Monday 30 November 2020

The Write Stuff with... M Jonathan Lee

It's publication day for M Jonathan Lee's latest book 337 and it's my pleasure to welcome him to the blog to talk about writing.

*TRIGGER WARNING* reference to suicide 

In conclusion, life can be weird so why can’t stories be weirder?

I first got into writing when I was at school, aged 11. For an English class, I’d written an adventure story where an explorer had to find his way through a jungle to find his friend. On the last page, a pygmy hidden in the trees shoots a blow-dart at him and he dies. When my teacher read it, she went ballistic telling me that I couldn’t just kill off the lead character! From that moment on, I knew that that was exactly what I wanted to do: write books that broke the rules. 

I wrote The Radio to do just that. After my brother committed suicide, it seemed more important than ever to do everything I said I would and it felt easier to express how I felt by fictionalising it. I thought that if I could write it down, in years to come, my friends or family would have my book as a sort of legacy. Everything in the book regarding the deceased son, right up to him jumping off the top of the multi-storey car park, is all entirely true. I find inspiration everywhere. 

Fascinated by the human condition and the reasons people behave the way they do, I do find ideas for books everywhere. For example with A Tiny Feeling of Fear, my third book, the twist was inspired by an event in my own life. I was literally living the life of going to work in an office each day and pretending to be fine to then coming home and having the worst time. I realised that my work-self and home-self may as well have been different people with the same name and then when I went to a work presentation and the presenter was called also Jonathan Lee, I thought it wouldn’t be that weird to have it happen in a book. 

What I love most about writing is how my process has evolved every time. When I first started, I had to be in the right mood, I had to have complete silence with no distraction in any way what so ever and it used to take an age to finish things. I learnt after the second book to not write the story in order; to skip ahead to that angry scene when you’re in a foul mood instead of trying to force a romantic moment for your characters. Every time I write, I find new tricks that make it a different experience. I love to experiment with my writing. 

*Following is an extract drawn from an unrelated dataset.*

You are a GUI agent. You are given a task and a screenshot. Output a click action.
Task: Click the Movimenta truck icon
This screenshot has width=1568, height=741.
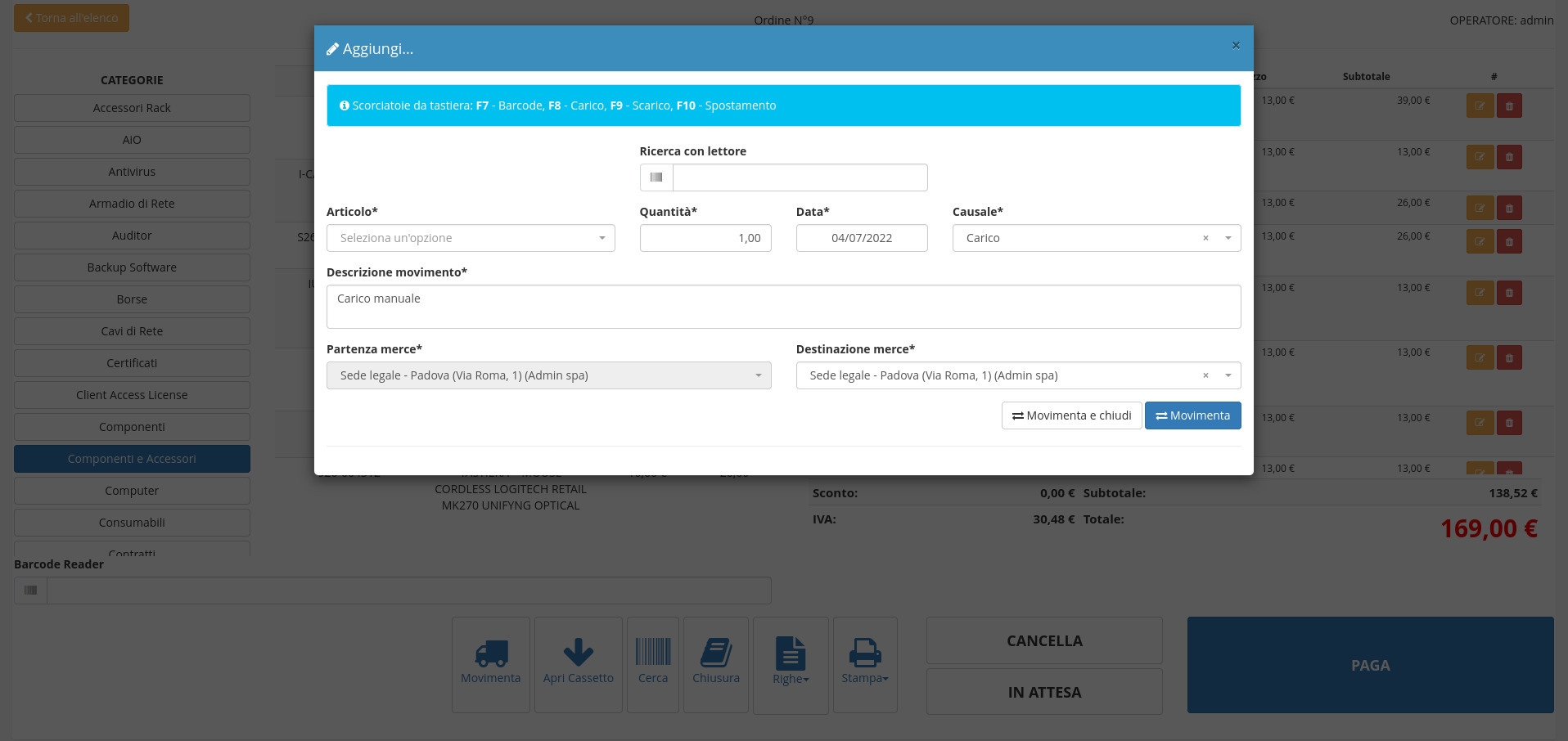[x=491, y=653]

Each of my books feels like a time capsule for the stage of life that I was living when I wrote it and each of them had their challenges. For The Page (the second in the ‘The’ series), I wanted to write a lead character who was the entire opposite of me and I wanted him to be so hateful people would want to stop reading the story. For 337, the challenge was for the entire story to hinge on the last word, which would change your view about many of the characters you’ve travelled through the story with. Check it out to see and tell me if you think I succeeded (…I know, I’m shameless!)

[Title inspired by Stephen King’s book On Writing, that guy is a genius.] 

337 follows the life of Samuel Darte whose mother vanished when he was in his teens. It was his brother, Tom who found her wedding ring on the kitchen table along with the note.

While their father pays the price of his mother’s disappearance, Sam learns that his long-estranged Gramma is living out her last days in a nursing home nearby.

Keen to learn about what really happened that day and realising the importance of how little time there is, he visits her to finally get the truth.

Soon it’ll be too late and the family secrets will be lost forever. Reduced to ashes. But in a story like this, nothing is as it seems.